Sleep can be a challenge if you’re a #spoonie. Pain, anxiety, depression can all take their toll, and that’s just for starters. My recent episode of serious illness brought with it catastrophic sleep disruption. As my mood began to recover, I decided to revisit some favourite audio books, in the hope they’d help me to relax and also distract my mind from anxious rumination.
It works*, I’m pleased to say, and so does the sound pillow! I used it last night and happily fell asleep while listening. I found I had to play the tracks more loudly than I would if using earphones, but that’s no hardship. I’m lucky enough to now have a king-size bed to myself. Largely sleeping on one side, I tuck the tablet under the pillow on the other.
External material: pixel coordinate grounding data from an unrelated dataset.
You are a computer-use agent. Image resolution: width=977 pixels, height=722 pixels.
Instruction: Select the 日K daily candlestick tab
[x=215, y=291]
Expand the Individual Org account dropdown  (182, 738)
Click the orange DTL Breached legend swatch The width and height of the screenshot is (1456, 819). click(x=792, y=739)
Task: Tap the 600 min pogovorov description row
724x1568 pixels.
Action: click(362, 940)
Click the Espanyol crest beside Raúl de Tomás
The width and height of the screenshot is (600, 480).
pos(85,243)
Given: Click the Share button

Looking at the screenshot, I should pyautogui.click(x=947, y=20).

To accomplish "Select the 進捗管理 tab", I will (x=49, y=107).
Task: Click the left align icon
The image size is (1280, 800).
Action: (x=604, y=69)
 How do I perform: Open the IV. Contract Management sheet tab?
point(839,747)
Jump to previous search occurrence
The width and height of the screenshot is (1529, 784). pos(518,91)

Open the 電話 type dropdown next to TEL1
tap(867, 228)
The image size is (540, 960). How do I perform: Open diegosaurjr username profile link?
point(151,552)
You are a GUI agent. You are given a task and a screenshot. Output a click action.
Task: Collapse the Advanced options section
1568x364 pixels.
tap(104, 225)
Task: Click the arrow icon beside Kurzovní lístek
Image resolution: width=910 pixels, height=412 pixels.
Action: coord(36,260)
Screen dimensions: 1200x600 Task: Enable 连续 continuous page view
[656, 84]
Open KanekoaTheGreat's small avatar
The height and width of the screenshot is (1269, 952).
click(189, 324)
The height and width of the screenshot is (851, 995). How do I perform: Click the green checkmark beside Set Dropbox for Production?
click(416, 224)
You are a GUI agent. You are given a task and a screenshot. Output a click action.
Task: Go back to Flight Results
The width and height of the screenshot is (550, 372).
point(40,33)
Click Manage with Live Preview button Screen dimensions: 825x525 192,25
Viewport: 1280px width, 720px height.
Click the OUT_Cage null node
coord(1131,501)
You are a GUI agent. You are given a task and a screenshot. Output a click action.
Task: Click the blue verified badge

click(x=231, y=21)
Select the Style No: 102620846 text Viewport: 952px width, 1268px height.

Using the sound pillow felt a little odd at first, but only because I’d become used to ‘in ear sound’ that, for the most part, moved with me when I moved. I soon adjusted, and found the best pillow spots for optimum listening. Once settled, I didn’t have to faff about with earphones or worry that my remaining one would be crushed. I have both a padded pillow protector and a normal pillowcase over my sound pillow. I didn’t find the sound to be obstructed in any way. I did have to adjust to being able to hear some ambient noise, previously blocked out by earphones, but this wasn’t a great problem.
If I had the cash and hadn’t received one as a gift, I think I would be tempted to buy a sound pillow. I am a new user, so I can’t yet report on its longevity potential.
*If I’m in need of additional distraction, I will play ‘Snake’ (remember that?!) on my mobile phone. I had to abandon my smart phone last year because I was skint and I’m using a basic old phone on loan from my friend. Anxiety is no match for Harry Potter audio books, read rather marvellously by Stephen Fry, combined with a few rounds of ‘fruit gobbling Snake game play’, I can tell you!
Alas, I haven’t yet found a way to combat sudden, unplanned waking, due to medication side effects, pain, nightmares or other irritation, but I live in hope … 🙂 .
N.B I have NOT been paid for this review.
This not a sponsored blog, nor do I want it to be. There are probably similar products on the market. I have chosen to review this product because I was given one as a gift by a friend, and because I think it may appeal to readers of this blog.
I think I’m about to … go kerflooey.
Living with chronic illness is a challenge. If you’re anything like me then you get your giggles where you can, in spite of it all. Fatigue is a component of many #spoonie lives. It’s much more than tiredness. The best way that I can describe it is that it’s as though someone has flicked my power switch to off, prompting a sudden and complete shut down in terms of energy.
As I adjusted to life with chronic illness, I came to describe these instances as ‘hitting my wall’. eg. That’s me done, I’ve hit my wall. It can be frustrating and debilitating to experience, but that’s not to say that we can’t use a fun word to represent it. From now on at these times I will be ‘going kerflooey’.